Die treue Leserschaft unserer Blogpost-Reihe „Rückblende Kaye“ mag sich fragen, welche Bedeutung die Kaye Eispunkt-Referenz im Zusammenhang mit der Validierung thermischer Prozesse im GxP-Umfeld hat. Tatsächlich findet man die Kaye Eispunkt-Referenzen eher an Aluminiumöfen, in Turbinenprüfständen oder im Kraftwerksbau. Dennoch sind die Grundkenntnisse, die in diesem Zusammenhang in den frühen 1950er Jahren von unserem Firmengründer Dr. Joseph Kaye gewonnen wurden, ausschlaggebend für die Entwicklung hochgenauer Validierungssysteme, die auf Thermoelementen als Temperatursensoren basieren.
Wie jedes Sensorelement weisen auch Thermoelemente, unabhängig vom Typ, systembedingte Fehlerquellen auf.

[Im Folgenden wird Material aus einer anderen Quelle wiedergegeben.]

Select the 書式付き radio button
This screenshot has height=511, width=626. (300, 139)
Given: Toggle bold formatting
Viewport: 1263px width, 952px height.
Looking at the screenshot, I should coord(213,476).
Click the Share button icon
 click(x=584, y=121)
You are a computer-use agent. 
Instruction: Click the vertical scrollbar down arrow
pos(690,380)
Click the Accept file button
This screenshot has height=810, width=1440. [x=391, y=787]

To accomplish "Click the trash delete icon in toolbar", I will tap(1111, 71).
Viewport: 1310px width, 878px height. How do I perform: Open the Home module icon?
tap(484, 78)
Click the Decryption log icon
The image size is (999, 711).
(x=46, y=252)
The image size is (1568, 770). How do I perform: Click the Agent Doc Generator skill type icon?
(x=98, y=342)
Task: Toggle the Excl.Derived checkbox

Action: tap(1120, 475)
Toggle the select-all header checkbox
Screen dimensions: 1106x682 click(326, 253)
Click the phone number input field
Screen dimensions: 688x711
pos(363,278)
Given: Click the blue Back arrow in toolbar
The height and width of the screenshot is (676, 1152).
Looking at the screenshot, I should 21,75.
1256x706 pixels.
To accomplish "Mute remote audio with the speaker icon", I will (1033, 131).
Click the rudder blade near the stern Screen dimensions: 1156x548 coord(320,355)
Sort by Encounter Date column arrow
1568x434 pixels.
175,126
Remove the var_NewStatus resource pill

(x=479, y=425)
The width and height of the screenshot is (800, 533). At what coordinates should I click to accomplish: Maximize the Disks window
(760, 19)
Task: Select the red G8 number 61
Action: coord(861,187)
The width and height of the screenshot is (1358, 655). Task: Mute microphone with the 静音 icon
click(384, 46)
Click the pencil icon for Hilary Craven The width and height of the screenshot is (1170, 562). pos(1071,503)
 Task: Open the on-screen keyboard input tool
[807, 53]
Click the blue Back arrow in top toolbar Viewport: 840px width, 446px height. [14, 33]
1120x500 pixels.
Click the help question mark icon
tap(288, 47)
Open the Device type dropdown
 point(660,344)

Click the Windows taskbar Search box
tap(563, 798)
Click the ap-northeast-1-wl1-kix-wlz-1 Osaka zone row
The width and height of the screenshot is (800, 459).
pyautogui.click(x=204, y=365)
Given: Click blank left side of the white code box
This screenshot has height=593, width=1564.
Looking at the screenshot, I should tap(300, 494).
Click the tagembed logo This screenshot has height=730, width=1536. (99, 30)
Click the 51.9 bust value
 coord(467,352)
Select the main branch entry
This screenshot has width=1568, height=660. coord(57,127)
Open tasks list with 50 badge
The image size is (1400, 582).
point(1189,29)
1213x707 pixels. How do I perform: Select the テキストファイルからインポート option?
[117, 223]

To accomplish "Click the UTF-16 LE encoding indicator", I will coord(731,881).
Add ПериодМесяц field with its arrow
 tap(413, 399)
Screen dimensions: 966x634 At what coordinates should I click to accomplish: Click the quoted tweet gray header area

Diese müssen beim Aufbau eines Messkreises berücksichtigt werden. Um eine genaue Temperaturmessung zu gewährleisten, ist eine vollständige Kompensation dieser Fehlerquellen zwingend erforderlich. Insbesondere die sorgfältige Durchführung einer Kaltlötstellenkompensation ist bei Thermoelementen von entscheidender Bedeutung.
Was ist eine Kaltlötstellenkompensation?
Die Temperaturmessung eines Thermoelementes basiert auf dem sogenannten Seebeck-Effekt, bei dem eine Spannung erzeugt wird, wenn zwei unterschiedliche, elektrisch leitende Materialien an einer Stelle thermisch miteinander verbunden und unterschiedlich temperiert werden. Kurz gesagt: Ein Temperaturgradient entlang einer Verbindung unterschiedlicher Metalle erzeugt eine elektrische Spannung.
Die Herausforderung besteht nun darin, dass jede Verbindung zweier unterschiedlicher Metalle ebenfalls als Thermoelement fungiert und ein thermoelektrisches Signal entsprechend ihrer Temperatur erzeugt. In der Praxis wird daher das Signal des Thermoelements häufig durch die ungewollten Thermoelemente der Messleitungsklemmen verfälscht - dies wird als Kaltlötstellen-Effekt bezeichnet.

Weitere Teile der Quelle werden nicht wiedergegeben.